CSKA after two defeats (CL defeat v Bayern and city derby vs Spartak) must win this two games, easier possible games with only two clubs without win, Anzhi at home and than vs Terek in Grozny..
___________________________

*Spartak Moskva - Krasnodar*

Spartak in ghood form, won last game rivals CSKA but have long list of missings: Soslan Gatogov (df 0/0), Romulo (mf 0/0), Salvatore Bocchetti (df 5/0), Sergei Bryzgalov (df 2/0), Lucas Barrios (att 2/0), Serdar Tasci (df 0/0), Alberto Facundo Tino Costa (mf 9/1). Also doubtful Joao Carlos (df 4/0), Aiden McGeady (mf 5/1)

Krasnodar stabile club, in solid form and without missings
____________________

*Tom´ Tomsk - Volga*

Tom was worst club in league with just one point after 8 rounds and than supprice all with win over Rubin in Kazan (new manager Baskakov ). Sergey Omelyanchuk (df 5/0) and Zhivko Milanov (df 9/0) are under suspension, Renat Sabitov (mf 0/0) and Denis Terentyev (df 0/0) are injured and Igor Portnyagin (att 8/3) and Petr Vasek (gk 3/0) doubtfull

Volga still withpout Bujvolov (df 0/0)


----------



## Mad_dog (Sep 28, 2013)

Tomorrow we will be watching another interesting game of Dinamo Moscow. This time they will face popular Samara at their Khimki Arena and try to get a win finally as they have failed to do so in last 3 occasions in front of their fans. Petrescu's side is not doing well, just one win in last six matches brought them to 7th spot, which is out of EL zone. In the last round, they had a 2-1 lead in Kazan but Rubin managed to grab a point in the end. 

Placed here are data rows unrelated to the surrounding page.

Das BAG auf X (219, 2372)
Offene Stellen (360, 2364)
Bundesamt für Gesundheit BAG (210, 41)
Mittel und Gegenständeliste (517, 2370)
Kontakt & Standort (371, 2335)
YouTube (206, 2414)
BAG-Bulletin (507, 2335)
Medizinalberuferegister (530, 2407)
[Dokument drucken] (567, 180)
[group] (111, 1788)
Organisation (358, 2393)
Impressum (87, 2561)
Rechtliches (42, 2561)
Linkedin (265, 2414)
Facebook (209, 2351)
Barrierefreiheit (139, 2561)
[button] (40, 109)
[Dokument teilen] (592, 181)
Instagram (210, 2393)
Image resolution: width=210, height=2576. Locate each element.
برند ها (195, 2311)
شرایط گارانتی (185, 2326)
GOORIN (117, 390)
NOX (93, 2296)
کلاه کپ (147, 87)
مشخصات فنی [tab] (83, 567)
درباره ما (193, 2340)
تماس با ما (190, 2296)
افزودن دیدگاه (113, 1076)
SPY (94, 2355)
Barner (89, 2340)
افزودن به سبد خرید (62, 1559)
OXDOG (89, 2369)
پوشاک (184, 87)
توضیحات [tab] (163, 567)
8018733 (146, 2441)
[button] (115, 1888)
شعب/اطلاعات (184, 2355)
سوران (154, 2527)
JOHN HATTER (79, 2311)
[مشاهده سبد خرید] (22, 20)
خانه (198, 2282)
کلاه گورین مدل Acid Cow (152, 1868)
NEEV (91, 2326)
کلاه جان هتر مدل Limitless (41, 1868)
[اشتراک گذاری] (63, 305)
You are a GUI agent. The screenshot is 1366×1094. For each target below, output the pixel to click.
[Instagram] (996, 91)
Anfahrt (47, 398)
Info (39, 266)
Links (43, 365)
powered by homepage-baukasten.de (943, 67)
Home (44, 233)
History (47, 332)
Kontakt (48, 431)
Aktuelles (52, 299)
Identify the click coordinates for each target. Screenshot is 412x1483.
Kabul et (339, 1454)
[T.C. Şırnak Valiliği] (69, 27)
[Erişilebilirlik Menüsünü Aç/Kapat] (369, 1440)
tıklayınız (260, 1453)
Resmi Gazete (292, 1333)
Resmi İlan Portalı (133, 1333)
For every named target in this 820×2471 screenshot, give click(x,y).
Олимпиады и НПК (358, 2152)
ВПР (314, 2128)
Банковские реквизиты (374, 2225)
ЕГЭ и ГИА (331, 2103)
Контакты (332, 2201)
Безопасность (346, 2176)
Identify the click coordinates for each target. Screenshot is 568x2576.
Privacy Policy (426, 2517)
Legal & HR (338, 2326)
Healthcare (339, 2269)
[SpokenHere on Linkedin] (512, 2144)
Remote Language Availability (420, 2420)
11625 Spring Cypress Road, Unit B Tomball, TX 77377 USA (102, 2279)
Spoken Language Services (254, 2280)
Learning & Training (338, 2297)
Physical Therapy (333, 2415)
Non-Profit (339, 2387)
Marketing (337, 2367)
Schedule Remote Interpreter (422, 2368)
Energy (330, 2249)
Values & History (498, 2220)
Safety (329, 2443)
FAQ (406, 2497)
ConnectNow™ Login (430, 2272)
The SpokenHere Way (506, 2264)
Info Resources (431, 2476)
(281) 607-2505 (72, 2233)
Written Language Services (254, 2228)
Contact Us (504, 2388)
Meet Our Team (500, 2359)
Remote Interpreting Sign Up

On the other side, Krylya Sovetov were on 7 games unbeaten row, but in the last round they got destroyed at home against title favorites, Zenit. Still, I rate Samara as a good team, they are able to steal points to any side, and lately they did it in Kazan, and Krasnodar. 

Dinamo Moscow have conceded a goal in all of their last 6 matches. On the other hand, there's a great attacking potential and guests could go home with bunch of goals in their net. But I believe that they will score here, as Dinamo's defence is the last one to be trusted. 

*Both teams to score* is my call here, and NordicBet offers excellent, 2.30 offer for it.


----------